IN THE AMERICAS WITH DAVID YETMAN V


#501: "A Gaucho Gathering in Uruguay"
Each year several thousand gauchos—Uruguayan cowboys—gather in the interior town of Tacuarembó for a festival and parade. David travels to a ranch deep in the interior and follows the gaucho life and their preparations for the parade.

#502: "Trinidad and Tobago: Where East Meets West"
The island of Trinidad and its small companion, Tobago, form the most ethnically diverse nation in the Caribbean and are home to an extraordinary variety of wildlife species. David samples Trinidadian food with its strong East Indian roots, and is reminded of African traditions as he watches stilt walkers practicing and steel bands rehearsing.
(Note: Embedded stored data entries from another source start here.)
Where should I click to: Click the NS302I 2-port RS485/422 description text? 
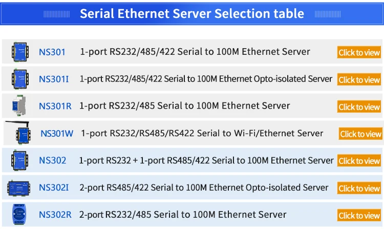pos(204,188)
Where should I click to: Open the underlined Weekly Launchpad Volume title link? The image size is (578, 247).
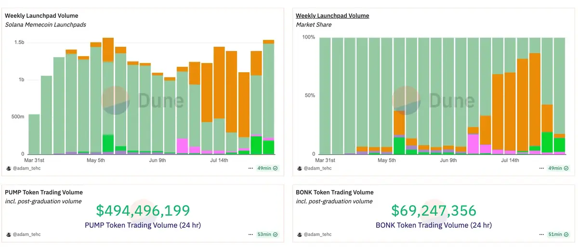pyautogui.click(x=332, y=16)
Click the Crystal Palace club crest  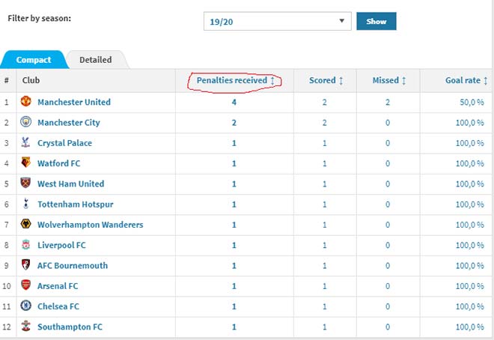pos(26,142)
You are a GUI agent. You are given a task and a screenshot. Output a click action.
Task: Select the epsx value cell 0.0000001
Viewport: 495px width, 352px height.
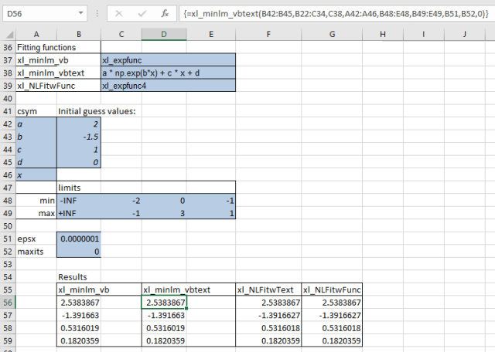(78, 240)
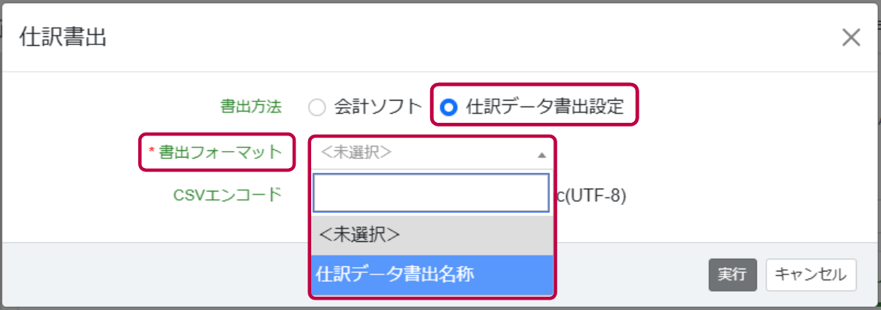The width and height of the screenshot is (881, 310).
Task: Collapse the dropdown using its triangle arrow
Action: coord(541,155)
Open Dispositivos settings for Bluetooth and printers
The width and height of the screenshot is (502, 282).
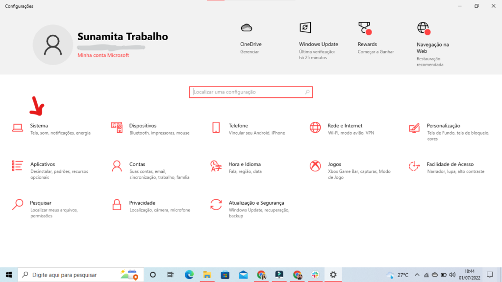143,126

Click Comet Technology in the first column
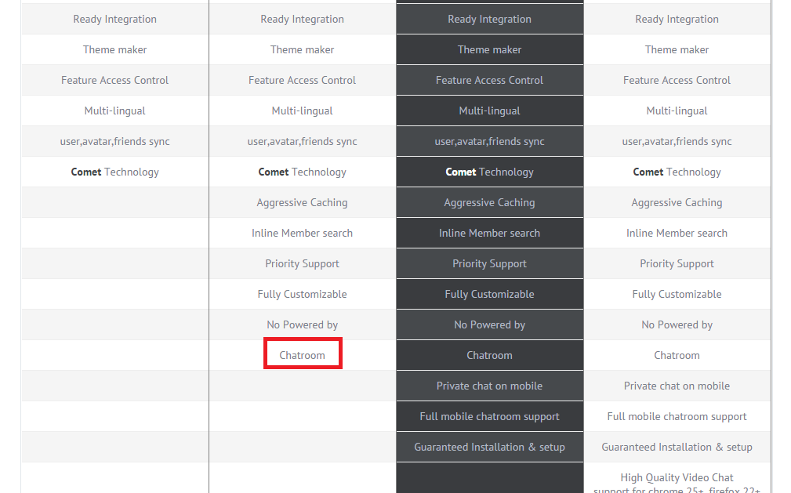pos(114,172)
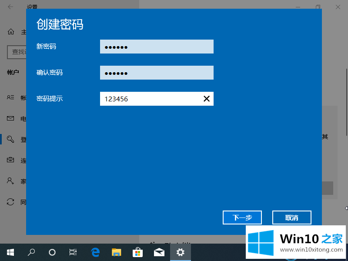
Task: Focus the 新密码 password field
Action: [157, 47]
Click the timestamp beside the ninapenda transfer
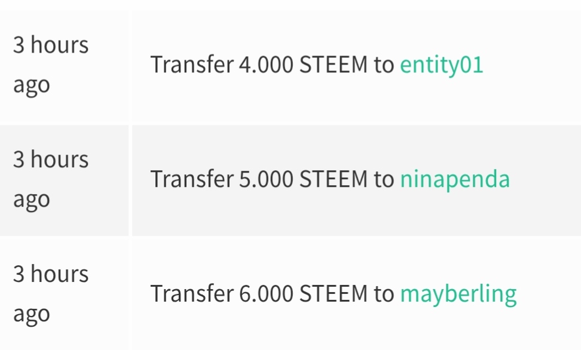 coord(51,179)
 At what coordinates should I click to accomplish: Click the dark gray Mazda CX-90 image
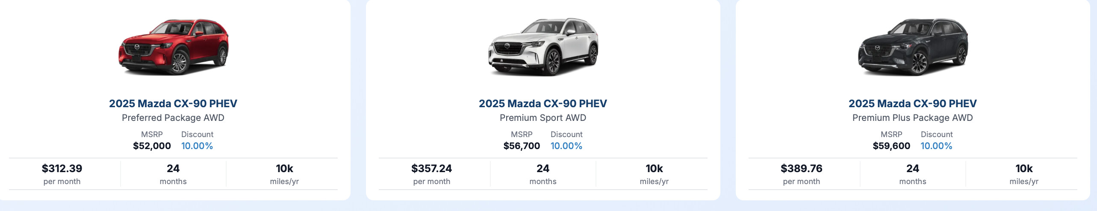[913, 47]
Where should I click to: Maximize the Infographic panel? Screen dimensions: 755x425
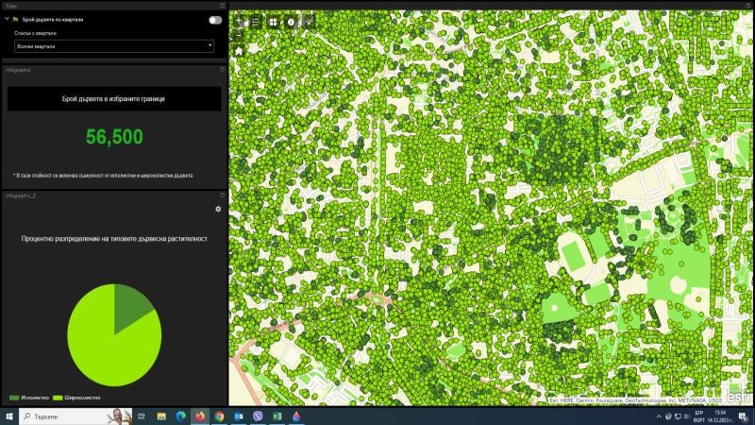(222, 70)
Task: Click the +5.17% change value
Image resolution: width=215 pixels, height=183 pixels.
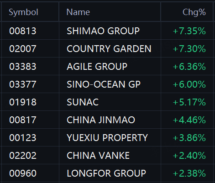Action: (189, 102)
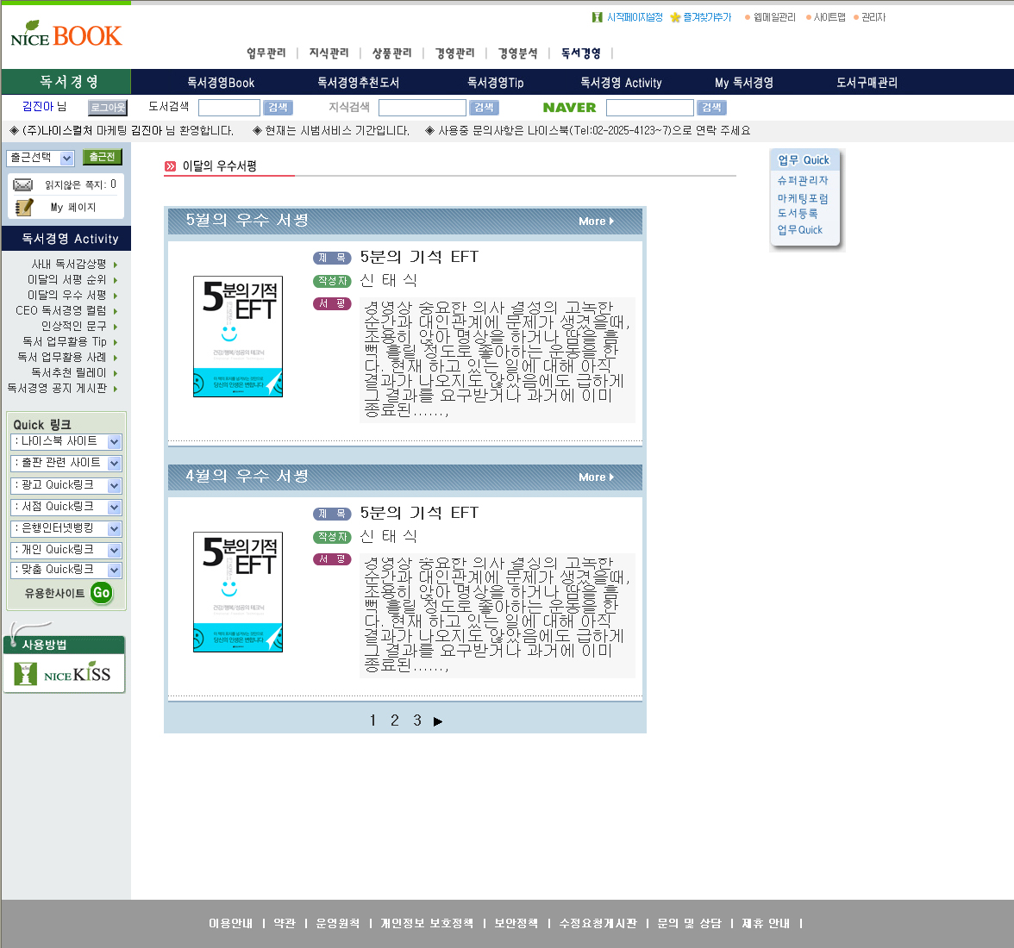Open the 맞춤 Quick링크 dropdown

pos(114,571)
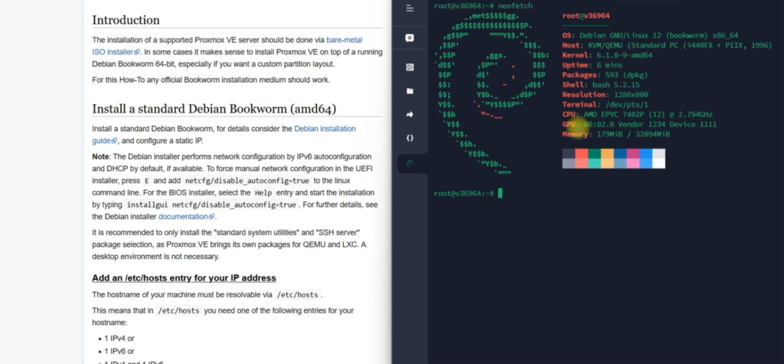Screen dimensions: 784x364
Task: Click the "Install a standard Debian Bookworm (amd64)" heading
Action: click(x=214, y=109)
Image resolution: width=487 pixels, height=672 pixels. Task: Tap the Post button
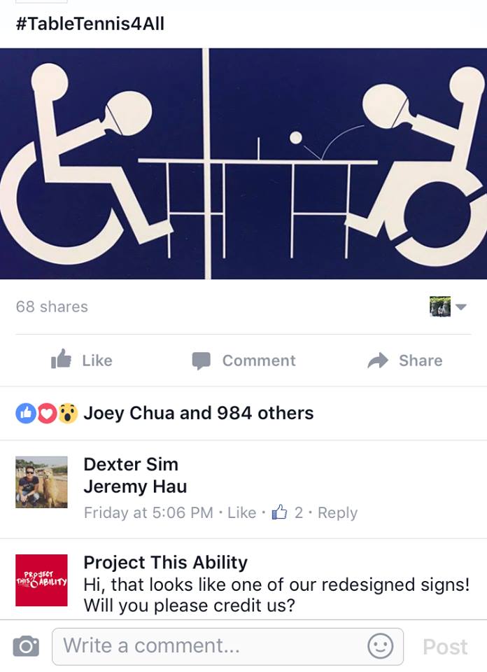pos(445,647)
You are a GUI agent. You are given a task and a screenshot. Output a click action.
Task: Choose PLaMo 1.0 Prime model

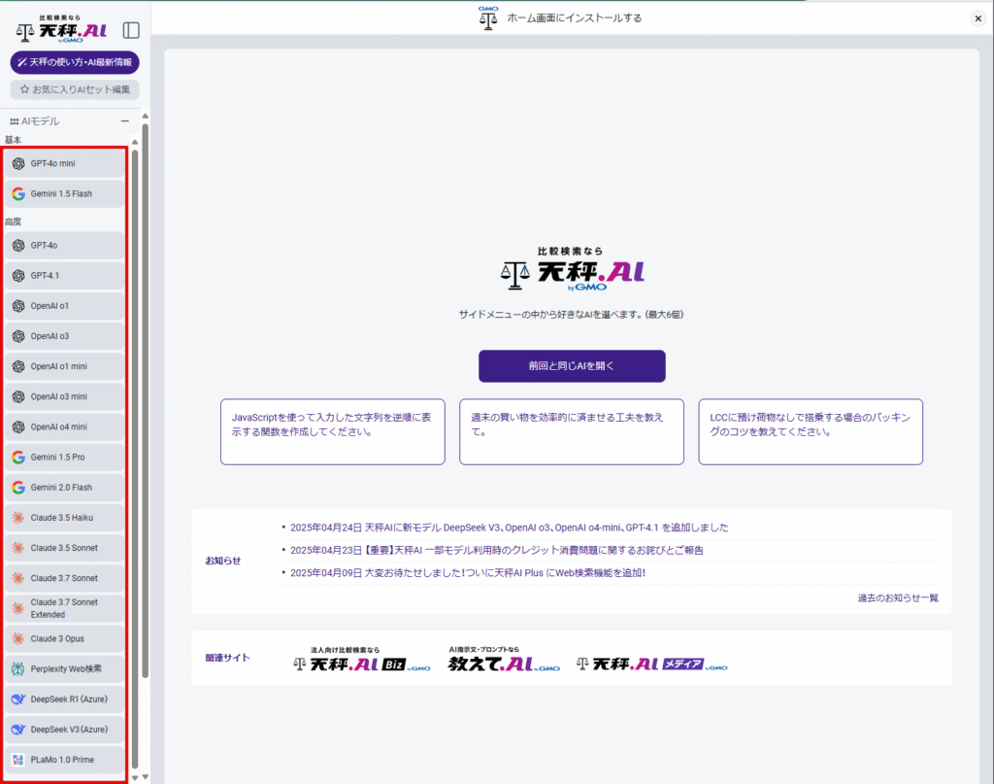coord(65,760)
He hears the haunting calls of oilbirds and watches leatherback sea turtles excavating their massive beachside nests.

#503: "Mexico City's Markets: a Millennium of Trade"
The ancient Aztec capital city of Tenochtitlán was home to several great markets.
As David and his team travels through Mexico City, which sits on the foundations of the ancient Aztec home, they make a night stop in the historic flower market, brave their way through the controversial market of witches, and contemplates a bewildering array of merchandise at a flea market. Finally, they follow the route of ancient canals and board a boat for a ride through the market's historic source, the floating gardens of Xochimilco.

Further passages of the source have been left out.